Many survivors are unable to return to their destroyed homes, or were too scared to go back fearing a tsunami sparked by aftershocks, which are common after strong earthquakes.

"It's better to take shelter before something worse happens," said Mamuju resident Abdul Wahab, who took refuge in a tent with his wife and four kids, including a baby.

"We hope the government can deliver aid soon like food, medicine and milk for the children," he added.

Worried about an outbreak of Covid-19 in the crowded camps, authorities said they are trying to separate high- and lower-risk groups.

The quake's epicenter was 36 kilometers south of Mamuju and it had a relatively shallow depth of 18 kilometers.

In neighboring Kalimantan, Indonesia's section of Borneo island, at least five people had died in heavy flooding while dozens more were missing, according to reports, while floods have killed at least five people in Manado, hundreds of kilometers north of the quake disaster in Sulawesi.

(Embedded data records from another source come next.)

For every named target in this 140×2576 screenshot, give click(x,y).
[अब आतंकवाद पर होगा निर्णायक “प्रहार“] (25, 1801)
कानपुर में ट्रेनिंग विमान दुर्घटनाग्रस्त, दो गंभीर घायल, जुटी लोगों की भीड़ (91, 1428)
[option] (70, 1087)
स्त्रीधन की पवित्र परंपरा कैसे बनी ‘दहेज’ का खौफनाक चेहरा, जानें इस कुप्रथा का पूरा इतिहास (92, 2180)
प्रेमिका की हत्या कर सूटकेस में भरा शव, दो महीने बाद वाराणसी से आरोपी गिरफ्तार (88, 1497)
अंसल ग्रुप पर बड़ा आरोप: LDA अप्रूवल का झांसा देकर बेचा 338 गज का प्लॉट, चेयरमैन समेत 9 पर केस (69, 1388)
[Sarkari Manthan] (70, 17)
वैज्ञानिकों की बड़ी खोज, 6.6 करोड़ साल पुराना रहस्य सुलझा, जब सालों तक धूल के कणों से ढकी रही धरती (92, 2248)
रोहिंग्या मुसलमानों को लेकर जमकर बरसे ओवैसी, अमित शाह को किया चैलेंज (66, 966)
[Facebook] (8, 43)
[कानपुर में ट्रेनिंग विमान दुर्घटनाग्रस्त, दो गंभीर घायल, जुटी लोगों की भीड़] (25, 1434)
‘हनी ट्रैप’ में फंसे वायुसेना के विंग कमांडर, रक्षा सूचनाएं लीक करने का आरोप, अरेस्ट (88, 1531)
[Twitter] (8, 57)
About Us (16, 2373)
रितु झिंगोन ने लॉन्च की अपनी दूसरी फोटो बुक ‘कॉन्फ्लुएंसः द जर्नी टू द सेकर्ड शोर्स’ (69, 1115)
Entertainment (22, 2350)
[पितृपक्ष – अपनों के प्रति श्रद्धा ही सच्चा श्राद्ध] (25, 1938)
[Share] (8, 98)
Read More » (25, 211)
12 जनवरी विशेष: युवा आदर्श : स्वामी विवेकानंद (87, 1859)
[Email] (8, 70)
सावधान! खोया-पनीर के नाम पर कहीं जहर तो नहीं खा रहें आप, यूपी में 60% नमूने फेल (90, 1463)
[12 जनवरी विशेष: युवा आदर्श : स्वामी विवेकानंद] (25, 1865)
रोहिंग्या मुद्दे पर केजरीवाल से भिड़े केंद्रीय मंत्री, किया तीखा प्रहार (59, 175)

Landslides in West Java killed at least 28 this week as the rainy season heaps misery on parts of the sprawling nation.

At the eastern end of Java island, rumbling Mount Semeru erupted late Saturday, shooting a plume of ash and debris some 4.5 kilometers into the sky, as bright red lava flowed down its crater. There were no immediate reports of casualties.

Disaster-prone Indonesia, a Southeast Asian archipelago of nearly 270 million, experiences frequent seismic and volcanic activity due to its position on the Pacific "Ring of Fire", where tectonic plates collide.

In 2018, a 7.5-magnitude quake and a subsequent tsunami in Palu on Sulawesi left more than 4,300 people dead or missing.

And on December 26, 2004, a 9.1-magnitude earthquake struck off the coast of Sumatra and triggered a tsunami that killed 220,000 throughout the region, including around 170,000 in Indonesia.